Source extract
Content starts
Unfinished Greek Hotel: Not quite how it looked in the brochurePeople recommend that we try island hopping - the ferries are plentiful and cheap; you'll be besieged at the quayside with guesthouse owners thrusting offers of accommodation on you; lack of language skills or an inability to even read the local alphabet won't be a hinderance. Yeah, right!

Can any of you who know me well imagine me showing up at Piraeus, fresh off a four hour flight, two weeks' clothes stuffed manfully into the rucksack on my back, delighting that I have to hang around for the next six hours to get a boat to someplace I didn't originally want to go to but wasn't booked out yet. Likewise I'm sure you can picture Fiona revelling in the uncertainty as to whether we'll secure a bed for the night once we get there. We plumped for Crete, simply because it was the largest island and therefore probably had the widest choice.

Consequently we turned to the good people at Budget Travel for advice. Their brochure is a lot easier to hold in your hands than a low-resolution web page and is a finely nuanced document, although the website enables you to make the actual booking without spending any bus fare. They manage to convey the true nature of a resort, warning off the wary and still make it sound attractive to its target demographic. If you know the keywords, you too can decode the message. Fiona & I are looking for a couples type of place. We want a selection of bars and restaurants, but don't want to land in the Greek version of Temple Bar. We want to be able to dine and drink and observe the nightlife, but we don't want Eurodisco cheese reverberating across the valley until dawn. We're also shying away from sleepy family resorts - having declined to produce progeny of our own, we see scant reason to spend two weeks in close proximity to other people's kids. If I want to witness a temper tantrum, I simply have to think back to my time in the office.

Venetian fort at IraklioI acknowledge that this is a difficult balance to strike. As I said earlier, the key is in the nuanced phrasing. For example, Malia is described as "hectic" and "buzzing". These are not good words to me. Hersonissos is described as a "hotbed" which ruled it out for me long before I got to the abject confession at the foot of the page - "Hersonissos is not for the faint-hearted". This translates as football shirts, lager, televised football, chanting, actual football kickabouts on the beach, loud chants of "Eng-Er-Land!", mass consumption of chips & burgers and inappropriate display of beer bellies. Now I'm not exactly going to be discussing the importance of Eleftherios Venizelos in building the modern Greek nation over a quiet game of backgammon with the locals (Bluffers guide: He's the bloke with the 'tache on the back of the local 50c coins and they named Athens airport after him, so he must have been pretty important), but there are some standards to observe. OK not really, I just don't want to get in an accidental fight with a bunch of soused construction workers from Mayo - I will lose.
Content ends
Task instructions
(a) In the Crete travel piece, why did the writer and Fiona choose Crete?
(b) Reproduce a passage of the Crete travel piece word for word, beginning at the words "Can any of you" and stopping after the words "the widest choice.".

Dataset content
Content starts
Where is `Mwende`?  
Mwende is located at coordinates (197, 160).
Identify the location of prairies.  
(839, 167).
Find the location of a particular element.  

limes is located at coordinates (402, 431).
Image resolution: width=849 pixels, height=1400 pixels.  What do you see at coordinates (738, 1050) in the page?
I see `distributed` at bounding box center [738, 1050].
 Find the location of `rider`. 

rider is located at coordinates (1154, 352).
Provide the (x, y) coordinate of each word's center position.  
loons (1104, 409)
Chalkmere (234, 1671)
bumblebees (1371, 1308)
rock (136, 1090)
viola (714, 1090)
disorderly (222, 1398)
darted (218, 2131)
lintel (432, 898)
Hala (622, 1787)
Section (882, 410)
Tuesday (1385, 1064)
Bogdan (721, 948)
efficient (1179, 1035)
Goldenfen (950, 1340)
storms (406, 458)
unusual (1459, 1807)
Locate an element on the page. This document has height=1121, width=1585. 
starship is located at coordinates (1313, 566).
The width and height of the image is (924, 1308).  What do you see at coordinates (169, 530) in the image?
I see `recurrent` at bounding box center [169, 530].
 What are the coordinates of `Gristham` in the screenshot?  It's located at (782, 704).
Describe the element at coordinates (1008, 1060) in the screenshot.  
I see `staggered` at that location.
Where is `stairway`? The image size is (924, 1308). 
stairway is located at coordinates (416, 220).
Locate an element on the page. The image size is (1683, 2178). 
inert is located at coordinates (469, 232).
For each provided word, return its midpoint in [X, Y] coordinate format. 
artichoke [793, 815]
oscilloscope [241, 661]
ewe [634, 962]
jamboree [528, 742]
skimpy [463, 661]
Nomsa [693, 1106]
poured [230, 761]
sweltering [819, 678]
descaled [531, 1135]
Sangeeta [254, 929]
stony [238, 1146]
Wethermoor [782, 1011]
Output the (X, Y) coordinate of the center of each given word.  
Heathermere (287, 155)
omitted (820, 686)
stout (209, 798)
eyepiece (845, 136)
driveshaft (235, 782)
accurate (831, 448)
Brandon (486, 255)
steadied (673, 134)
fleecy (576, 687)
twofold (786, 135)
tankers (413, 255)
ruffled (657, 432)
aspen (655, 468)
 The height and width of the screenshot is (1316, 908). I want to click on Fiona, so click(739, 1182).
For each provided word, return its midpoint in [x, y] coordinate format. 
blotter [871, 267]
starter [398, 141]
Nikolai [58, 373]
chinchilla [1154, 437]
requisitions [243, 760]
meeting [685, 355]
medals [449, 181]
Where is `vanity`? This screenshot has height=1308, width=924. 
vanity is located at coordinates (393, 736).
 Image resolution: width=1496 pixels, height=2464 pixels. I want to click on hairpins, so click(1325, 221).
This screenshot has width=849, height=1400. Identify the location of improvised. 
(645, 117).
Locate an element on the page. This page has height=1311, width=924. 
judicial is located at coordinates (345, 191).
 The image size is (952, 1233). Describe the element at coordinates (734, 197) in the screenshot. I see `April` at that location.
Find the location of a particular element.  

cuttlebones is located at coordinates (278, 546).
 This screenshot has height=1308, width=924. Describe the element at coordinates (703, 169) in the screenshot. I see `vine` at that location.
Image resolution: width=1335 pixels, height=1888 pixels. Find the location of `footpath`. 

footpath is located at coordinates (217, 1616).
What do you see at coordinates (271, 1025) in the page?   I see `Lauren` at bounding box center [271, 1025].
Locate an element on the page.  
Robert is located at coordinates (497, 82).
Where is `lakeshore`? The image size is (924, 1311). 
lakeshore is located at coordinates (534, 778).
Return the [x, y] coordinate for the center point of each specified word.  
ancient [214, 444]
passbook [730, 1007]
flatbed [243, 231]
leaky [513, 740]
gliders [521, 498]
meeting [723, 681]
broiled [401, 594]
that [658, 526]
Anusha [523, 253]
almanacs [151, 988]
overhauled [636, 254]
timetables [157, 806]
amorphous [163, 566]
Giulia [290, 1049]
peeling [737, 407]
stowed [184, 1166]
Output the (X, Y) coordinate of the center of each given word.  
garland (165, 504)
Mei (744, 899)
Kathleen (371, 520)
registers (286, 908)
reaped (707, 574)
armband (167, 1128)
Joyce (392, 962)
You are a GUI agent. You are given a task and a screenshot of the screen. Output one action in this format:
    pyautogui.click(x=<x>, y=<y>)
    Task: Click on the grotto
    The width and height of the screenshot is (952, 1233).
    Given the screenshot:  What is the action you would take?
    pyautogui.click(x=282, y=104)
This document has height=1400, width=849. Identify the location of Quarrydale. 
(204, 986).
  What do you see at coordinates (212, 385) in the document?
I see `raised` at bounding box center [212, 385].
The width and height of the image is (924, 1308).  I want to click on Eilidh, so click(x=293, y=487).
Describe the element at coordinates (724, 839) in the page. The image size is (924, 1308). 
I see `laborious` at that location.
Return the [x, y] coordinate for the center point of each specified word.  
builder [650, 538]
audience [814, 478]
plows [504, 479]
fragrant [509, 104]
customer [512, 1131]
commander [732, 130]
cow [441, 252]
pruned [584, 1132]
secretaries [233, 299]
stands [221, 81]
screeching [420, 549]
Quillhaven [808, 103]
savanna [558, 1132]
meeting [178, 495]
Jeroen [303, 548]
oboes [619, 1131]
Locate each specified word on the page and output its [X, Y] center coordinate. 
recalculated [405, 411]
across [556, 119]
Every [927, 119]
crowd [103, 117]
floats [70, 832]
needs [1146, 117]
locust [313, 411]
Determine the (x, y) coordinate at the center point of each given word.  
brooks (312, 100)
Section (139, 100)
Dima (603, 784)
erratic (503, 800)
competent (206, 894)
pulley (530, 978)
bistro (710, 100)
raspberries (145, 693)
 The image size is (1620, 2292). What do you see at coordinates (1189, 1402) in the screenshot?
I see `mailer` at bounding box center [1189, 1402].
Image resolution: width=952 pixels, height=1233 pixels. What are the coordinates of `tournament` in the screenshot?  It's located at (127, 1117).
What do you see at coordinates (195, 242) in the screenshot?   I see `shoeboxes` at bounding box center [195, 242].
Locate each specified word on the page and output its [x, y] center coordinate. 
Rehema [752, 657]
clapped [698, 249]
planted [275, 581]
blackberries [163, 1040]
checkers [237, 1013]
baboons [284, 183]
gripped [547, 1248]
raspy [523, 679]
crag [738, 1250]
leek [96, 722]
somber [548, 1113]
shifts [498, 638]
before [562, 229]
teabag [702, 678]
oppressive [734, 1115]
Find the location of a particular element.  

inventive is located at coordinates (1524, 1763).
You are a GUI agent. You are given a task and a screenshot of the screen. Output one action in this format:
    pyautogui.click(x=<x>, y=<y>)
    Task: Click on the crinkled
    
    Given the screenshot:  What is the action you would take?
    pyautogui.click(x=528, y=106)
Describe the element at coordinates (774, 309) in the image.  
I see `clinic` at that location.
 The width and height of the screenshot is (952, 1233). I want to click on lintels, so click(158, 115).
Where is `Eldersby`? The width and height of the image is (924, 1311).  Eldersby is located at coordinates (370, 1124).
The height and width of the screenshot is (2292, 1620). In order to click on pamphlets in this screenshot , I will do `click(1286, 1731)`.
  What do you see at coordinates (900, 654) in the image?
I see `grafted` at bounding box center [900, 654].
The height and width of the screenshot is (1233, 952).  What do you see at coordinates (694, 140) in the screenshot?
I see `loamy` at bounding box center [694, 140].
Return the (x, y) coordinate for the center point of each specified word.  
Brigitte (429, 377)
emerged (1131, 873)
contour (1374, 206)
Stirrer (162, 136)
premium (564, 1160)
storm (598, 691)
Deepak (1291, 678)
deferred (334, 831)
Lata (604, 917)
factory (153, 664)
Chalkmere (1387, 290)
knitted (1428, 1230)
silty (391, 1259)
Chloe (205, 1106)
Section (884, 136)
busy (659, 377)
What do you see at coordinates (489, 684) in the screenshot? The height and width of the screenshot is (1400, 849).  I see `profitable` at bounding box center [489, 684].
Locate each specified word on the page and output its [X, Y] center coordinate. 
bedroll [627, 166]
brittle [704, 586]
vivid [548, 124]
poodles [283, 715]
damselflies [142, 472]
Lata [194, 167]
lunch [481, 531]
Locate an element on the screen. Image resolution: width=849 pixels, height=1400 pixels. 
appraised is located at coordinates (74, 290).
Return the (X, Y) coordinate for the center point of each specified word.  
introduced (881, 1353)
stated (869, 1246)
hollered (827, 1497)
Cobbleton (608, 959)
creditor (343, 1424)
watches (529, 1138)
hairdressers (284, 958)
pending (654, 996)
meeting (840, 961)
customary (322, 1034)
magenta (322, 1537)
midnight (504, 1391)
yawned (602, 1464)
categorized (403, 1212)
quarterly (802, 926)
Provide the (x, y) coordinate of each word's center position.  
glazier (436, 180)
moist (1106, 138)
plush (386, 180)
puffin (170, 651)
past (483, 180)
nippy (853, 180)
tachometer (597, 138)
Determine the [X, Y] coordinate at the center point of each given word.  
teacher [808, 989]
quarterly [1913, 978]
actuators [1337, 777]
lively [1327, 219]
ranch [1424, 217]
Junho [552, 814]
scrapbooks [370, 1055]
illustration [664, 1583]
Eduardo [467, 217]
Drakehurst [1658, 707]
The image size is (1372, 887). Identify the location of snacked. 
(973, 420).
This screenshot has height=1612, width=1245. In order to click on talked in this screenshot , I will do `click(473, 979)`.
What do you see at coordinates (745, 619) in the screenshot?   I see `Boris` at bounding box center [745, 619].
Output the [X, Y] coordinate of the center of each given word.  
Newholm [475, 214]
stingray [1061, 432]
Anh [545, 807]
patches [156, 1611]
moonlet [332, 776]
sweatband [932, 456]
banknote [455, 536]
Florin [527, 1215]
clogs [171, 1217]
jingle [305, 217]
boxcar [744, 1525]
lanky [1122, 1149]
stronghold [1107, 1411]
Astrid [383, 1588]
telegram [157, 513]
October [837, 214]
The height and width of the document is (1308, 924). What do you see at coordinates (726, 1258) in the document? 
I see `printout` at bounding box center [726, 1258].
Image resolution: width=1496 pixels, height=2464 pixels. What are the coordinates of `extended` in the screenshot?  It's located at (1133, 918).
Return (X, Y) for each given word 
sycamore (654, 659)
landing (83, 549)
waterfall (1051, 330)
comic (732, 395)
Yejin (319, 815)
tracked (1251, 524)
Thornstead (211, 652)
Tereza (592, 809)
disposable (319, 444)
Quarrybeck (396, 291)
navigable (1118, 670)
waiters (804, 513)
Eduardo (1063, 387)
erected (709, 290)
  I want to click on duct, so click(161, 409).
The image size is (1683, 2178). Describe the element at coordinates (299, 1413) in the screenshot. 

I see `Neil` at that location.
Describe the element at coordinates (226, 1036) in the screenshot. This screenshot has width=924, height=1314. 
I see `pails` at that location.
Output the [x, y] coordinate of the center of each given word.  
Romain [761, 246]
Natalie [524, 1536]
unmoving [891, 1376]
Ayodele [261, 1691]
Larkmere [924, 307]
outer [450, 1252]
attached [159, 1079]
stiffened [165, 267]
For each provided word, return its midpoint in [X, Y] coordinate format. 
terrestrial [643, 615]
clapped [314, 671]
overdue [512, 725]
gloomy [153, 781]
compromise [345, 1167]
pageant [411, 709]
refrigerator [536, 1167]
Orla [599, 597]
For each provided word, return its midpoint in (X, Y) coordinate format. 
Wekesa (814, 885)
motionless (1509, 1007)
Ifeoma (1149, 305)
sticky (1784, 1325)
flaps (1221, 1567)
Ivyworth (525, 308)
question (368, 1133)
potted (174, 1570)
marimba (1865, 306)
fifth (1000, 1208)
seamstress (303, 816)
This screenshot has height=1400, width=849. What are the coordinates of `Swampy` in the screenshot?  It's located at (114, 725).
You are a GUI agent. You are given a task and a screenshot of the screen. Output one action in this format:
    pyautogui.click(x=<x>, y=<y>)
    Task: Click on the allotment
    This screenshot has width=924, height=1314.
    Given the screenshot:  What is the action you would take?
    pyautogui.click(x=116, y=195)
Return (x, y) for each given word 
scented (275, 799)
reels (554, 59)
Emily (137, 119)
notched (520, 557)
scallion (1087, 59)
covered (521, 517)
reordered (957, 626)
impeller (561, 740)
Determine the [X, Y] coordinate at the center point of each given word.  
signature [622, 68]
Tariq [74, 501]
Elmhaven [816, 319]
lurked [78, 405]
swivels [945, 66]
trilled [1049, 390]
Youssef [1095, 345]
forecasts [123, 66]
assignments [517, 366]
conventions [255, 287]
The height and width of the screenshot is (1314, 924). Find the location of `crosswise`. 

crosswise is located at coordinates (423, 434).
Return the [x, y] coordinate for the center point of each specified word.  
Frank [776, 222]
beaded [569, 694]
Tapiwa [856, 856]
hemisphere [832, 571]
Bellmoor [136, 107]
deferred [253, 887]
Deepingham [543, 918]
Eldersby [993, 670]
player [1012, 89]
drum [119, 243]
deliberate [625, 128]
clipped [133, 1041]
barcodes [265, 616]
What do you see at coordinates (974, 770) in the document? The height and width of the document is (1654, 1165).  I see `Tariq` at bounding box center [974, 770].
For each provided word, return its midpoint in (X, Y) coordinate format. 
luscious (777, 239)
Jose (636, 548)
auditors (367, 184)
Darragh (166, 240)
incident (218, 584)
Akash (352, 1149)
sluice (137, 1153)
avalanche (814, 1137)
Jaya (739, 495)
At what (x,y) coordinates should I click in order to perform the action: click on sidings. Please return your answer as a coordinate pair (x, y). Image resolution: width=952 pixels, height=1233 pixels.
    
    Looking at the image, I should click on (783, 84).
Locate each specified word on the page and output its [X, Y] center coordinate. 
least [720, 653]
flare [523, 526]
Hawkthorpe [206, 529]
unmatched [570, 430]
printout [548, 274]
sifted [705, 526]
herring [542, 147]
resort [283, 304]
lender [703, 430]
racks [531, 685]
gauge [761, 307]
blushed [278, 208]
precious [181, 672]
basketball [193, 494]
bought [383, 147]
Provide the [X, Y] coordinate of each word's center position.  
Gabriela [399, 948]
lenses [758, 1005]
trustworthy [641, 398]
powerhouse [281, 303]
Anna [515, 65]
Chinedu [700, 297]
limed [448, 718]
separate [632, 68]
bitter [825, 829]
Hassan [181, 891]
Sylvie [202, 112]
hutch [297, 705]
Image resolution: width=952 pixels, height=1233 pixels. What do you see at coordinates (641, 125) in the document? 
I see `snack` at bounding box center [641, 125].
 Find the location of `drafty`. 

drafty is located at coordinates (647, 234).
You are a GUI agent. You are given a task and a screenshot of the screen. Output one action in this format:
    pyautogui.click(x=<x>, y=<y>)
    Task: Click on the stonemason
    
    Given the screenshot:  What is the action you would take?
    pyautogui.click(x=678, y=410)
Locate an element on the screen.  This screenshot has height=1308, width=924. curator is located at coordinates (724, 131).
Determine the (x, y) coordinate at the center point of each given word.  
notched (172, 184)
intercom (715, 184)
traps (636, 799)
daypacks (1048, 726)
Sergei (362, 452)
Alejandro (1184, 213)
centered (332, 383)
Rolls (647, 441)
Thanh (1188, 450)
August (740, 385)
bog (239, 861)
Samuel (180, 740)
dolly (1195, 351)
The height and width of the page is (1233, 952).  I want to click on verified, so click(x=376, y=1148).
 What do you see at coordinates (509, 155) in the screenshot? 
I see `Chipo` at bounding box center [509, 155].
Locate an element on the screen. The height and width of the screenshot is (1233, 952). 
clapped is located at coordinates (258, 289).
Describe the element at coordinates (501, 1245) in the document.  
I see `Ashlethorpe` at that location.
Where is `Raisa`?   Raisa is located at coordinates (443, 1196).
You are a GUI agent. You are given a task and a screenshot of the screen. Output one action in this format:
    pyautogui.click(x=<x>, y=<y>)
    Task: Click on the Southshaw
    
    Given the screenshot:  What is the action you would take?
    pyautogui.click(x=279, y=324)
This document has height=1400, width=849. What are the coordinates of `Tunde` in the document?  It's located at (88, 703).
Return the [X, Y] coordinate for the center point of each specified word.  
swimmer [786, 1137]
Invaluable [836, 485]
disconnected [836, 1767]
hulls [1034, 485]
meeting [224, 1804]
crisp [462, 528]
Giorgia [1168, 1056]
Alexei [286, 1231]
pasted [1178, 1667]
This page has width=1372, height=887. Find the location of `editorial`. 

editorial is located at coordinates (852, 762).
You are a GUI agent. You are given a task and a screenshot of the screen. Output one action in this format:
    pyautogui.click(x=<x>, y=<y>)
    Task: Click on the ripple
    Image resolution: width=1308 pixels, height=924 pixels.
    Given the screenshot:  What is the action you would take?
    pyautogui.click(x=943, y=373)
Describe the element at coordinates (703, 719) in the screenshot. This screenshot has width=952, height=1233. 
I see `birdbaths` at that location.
Content ends
Per-task answers
(a) Because it was the largest island and therefore probably had the widest choice.

(b)
Can any of you who know me well imagine me showing up at Piraeus, fresh off a four hour flight, two weeks' clothes stuffed manfully into the rucksack on my back, delighting that I have to hang around for the next six hours to get a boat to someplace I didn't originally want to go to but wasn't booked out yet. Likewise I'm sure you can picture Fiona revelling in the uncertainty as to whether we'll secure a bed for the night once we get there. We plumped for Crete, simply because it was the largest island and therefore probably had the widest choice.